Dear You,A few weeks ago I bought an interesting book about Urban Sketchers.
Since then you find in my bag not only lipstick, handkerchief and comb, but also a little sketchbook and at least one pencil. I enjoy sitting on a bench and drawing what I see: it forces me to look more precise, and is a bit like meditation.
I draw the line with sketching people: I don't. Can't. Won't. (They tell you to do it when you sit in the underground - hahaha: I think you won't sit there unmolested very long. I wouldn't want to be sketched by other people either).
Same as with photographs: I often visit photo exhibitions, and of course I look interested at photos of people - often in black-and-white. But I wouldn't do it.
I see a lot of situations that would make good snap-shots. BUT I think it is impolite.
One has to respect everybody's private sphere, I think. And I mean everybody's.

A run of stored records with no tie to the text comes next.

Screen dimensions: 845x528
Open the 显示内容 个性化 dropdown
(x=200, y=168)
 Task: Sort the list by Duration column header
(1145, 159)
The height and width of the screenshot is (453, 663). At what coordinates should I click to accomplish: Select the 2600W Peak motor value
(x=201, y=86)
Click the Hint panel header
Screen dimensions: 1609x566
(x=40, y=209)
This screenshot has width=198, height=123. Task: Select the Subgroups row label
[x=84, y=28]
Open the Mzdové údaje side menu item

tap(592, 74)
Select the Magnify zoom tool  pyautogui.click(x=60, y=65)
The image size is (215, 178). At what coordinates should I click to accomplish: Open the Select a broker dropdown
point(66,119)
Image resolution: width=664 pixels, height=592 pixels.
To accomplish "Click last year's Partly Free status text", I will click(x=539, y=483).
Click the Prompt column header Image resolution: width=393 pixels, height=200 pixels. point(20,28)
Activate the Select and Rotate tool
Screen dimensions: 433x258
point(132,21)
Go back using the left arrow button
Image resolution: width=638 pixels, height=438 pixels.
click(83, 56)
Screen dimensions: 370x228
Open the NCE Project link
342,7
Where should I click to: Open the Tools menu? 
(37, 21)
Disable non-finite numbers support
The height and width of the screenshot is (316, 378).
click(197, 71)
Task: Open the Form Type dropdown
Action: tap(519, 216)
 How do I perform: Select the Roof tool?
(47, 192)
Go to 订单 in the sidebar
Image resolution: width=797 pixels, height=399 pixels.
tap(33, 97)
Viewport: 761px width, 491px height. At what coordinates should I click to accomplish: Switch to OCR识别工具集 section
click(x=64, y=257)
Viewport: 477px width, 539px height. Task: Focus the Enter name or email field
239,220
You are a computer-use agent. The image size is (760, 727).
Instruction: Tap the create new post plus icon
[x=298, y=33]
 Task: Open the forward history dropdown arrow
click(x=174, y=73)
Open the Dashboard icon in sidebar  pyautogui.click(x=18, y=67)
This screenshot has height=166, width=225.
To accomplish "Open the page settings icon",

I observed a tourist who went to the big fountain on the Wittenbergplatz where a young man sat hunched in an unnatural pose. Sunken, in a way. The tourist took out his smartphone, took a photo - and went away! I was shocked. Neared tentatively - I'm not a fool, I am urban-wise - but this young man might be sick - and was quite relieved that a heavily built Turk neared too. He touched the young man kindly, spoke two or three words with him - and then we looked at each other, relieved: the youngster only had drunk a bit too much.
I think that it is important to look at 'things' not only through a photolense - that reminds me of Andersen's fairy-tale about the snow queen who had that icy splinter in her heart/eye - but with compassion.
That puts everything into the right perspective, I think.
For drawing I just practise that: perspective.